Again, it is a decent scene to set up some personalities like a Brin's impulsiveness and physicality, Tyroc's leadership. It showed us, rather than tell us, who these people are.

As for Alastor, he is in Doomsday mode, stomping all over Minnesota until he runs into a crying young girl.

The sight of this girl stops the villain in his track, making him collapse to the ground and revert to his human form.

I don't know Alastor at all. Is he a new villain?

Dawnstar seems to be the most effected by the atmosphere of our time, comparing using her powers here with listening to someone in a pool of mud.

She is able to gather herself and scan the planet. At last, Alastor's plot is revealed. He has gone back in time and released a 'pathogen'. If Alastor has brought a plague back in time, he has had 30 hours to spread it here.

Of course, history doesn't mention it ... but conveniently history always seems to be murky around this time period when the Legion investigate the past.

Alastor's capture turns out to be pretty easy. Timber Wolf found his unconscious form.

And he monologues a bit to give us some of his back story. In the future, mankind has wiped out his people, his sister. And now he has done the same. He has destroyed humanity's future. (Of course this opens up all sorts of time travel confusions. If Alastor kills off humanity, will humanity be around to destroy his sister? And if she lives, will he have the impetus to go back in time?)

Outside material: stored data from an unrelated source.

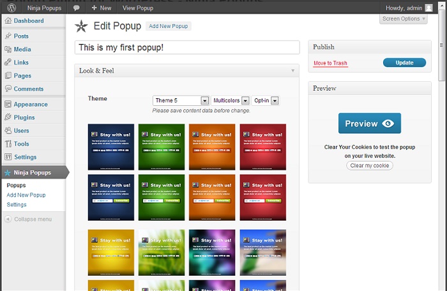The image size is (447, 291).
Task: Open Media from the sidebar icon
Action: pyautogui.click(x=8, y=49)
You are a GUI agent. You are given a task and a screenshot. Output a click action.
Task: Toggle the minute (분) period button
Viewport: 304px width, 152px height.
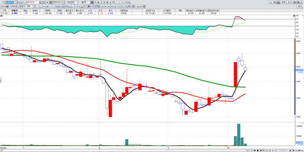tap(107, 2)
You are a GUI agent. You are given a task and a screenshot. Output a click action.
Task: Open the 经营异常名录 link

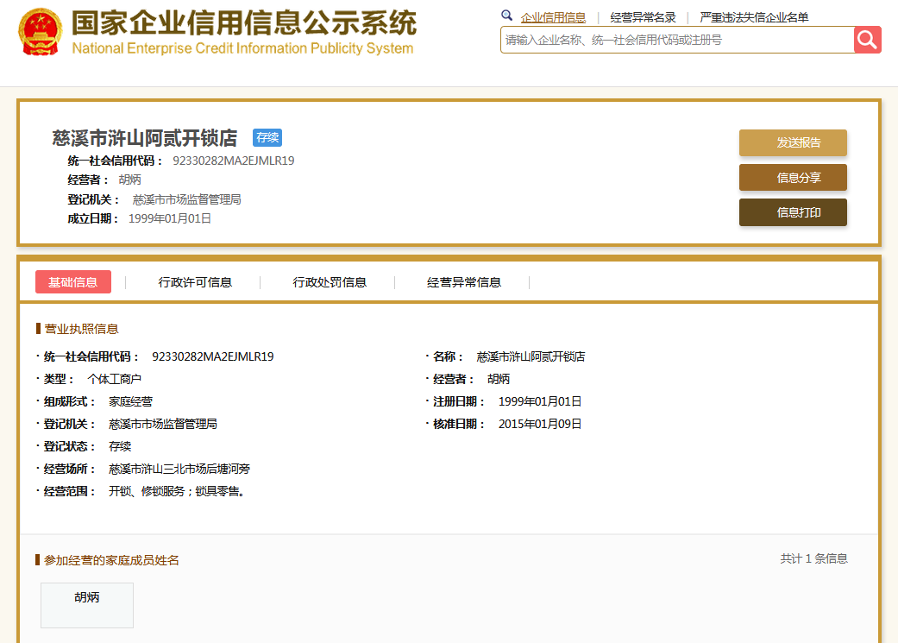click(x=643, y=17)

At least there is a reason why he fainted at the sight of a small girl ... OTSD from his sister. I would hate to think that was his weakness.

With the villain captured and hopefully spread of the pathogen contained, the Legion decided to return to their time.

It is a short trip.

Alastor transforms into his Doomsday form within the bubble, shattering it, exploding it from the inside. Yera was wrestling with him and Gates was teleporting him away when the explosion happened. The rest of the Legion land back in our time.

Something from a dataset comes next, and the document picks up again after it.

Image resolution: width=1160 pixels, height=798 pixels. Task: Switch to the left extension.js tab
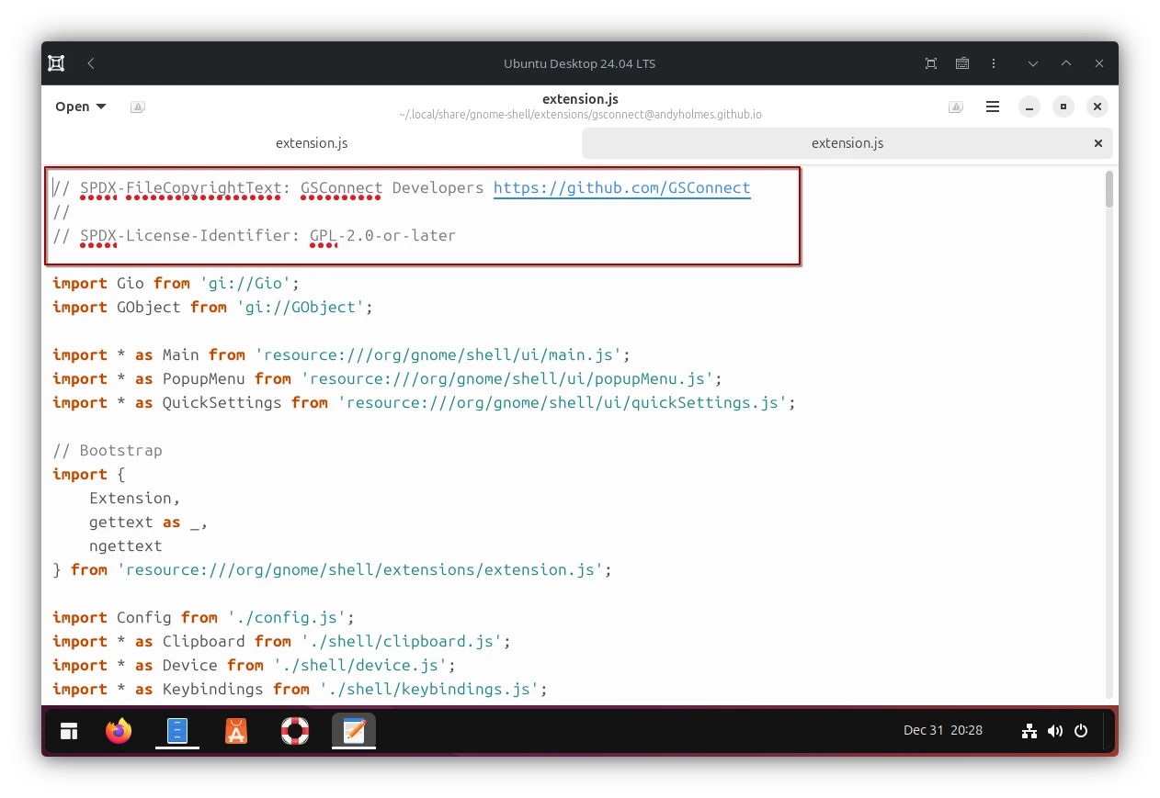point(312,143)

There is no sign of Gates or Yera other than 'organic residue' in the rain. Eww. They're simply gone.

And Alastor? He blew himself up on page one. Maybe he did it again. Maybe his power is to re-integrate himself after self-destruction? Maybe that is how he spreads this plague? Detonating himself?

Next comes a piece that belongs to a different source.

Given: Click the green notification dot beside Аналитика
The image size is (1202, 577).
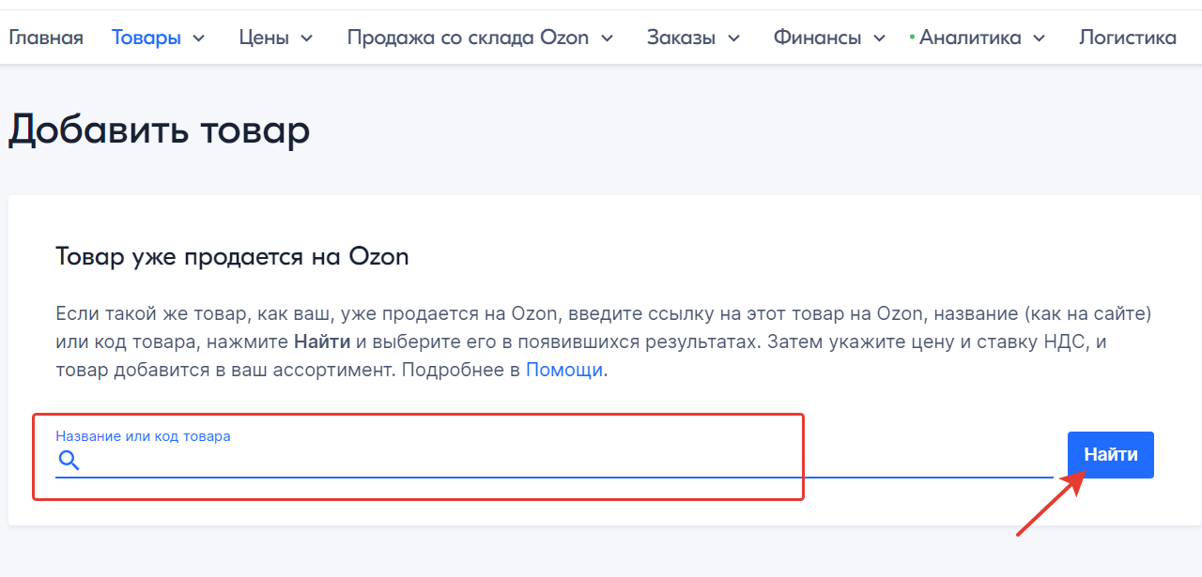Looking at the screenshot, I should click(x=912, y=37).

I doubt Yera and Gates are really dead.

And that's that.

The time bubble is destroyed. The Legion are possibly infected with 'the pathogen'. Two of their friends appear dead. Alastor may be alive. The Legion is lost in our time.

So there certainly was a lot going on here. But I have to say, it just never grabbed me. Maybe it is because (as I said) the Legion stuck in our time has never been a plot I have liked. And I have to say that the idea of stopping a plague/pathogen is another plot I have never been keen on.

But even within those plots, there just wasn't anything here that was a 'wow' moment. It all seemed very average.

Perhaps worst of all, the art was a little rough in comparison to Woods' usual meticulously clean and pristine look. If the art was spectacular, it might have smoothed over some of the story.

I'm not ready to give up on this book yet. This opening chapter had to trap the Legion here and it did that. So the question becomes where does this book go from here. Do the Legion announce they are here? Or go into hiding? Do they join the super-human community or work in the shadows? Is the first plot containing the pathogen (the cover with the Legion flying over mutated humans) makes me think the pathogen makes humans into monsters)? Or is that going to be a long term plot.

I was really really hoping to be wowed. But this book felt sort of ordinary.

Overall grade: C


valerie21601 said...

Dawnstar looks like Cher! The way Woods has drawn her I keep expecting Dawnstar to start singing Cher's song Half Breed!

Lisa said...

This whole DCnU thing is a major botch. They shut down really good books with really good characters and really good stories, and instead, they're putting out amateur s*** that they should really be ashamed of. What a total mess.

mathematicscore said...

I'm usually pretty pleased with Fabian Nicieza, but here, like you, I was unimpressed.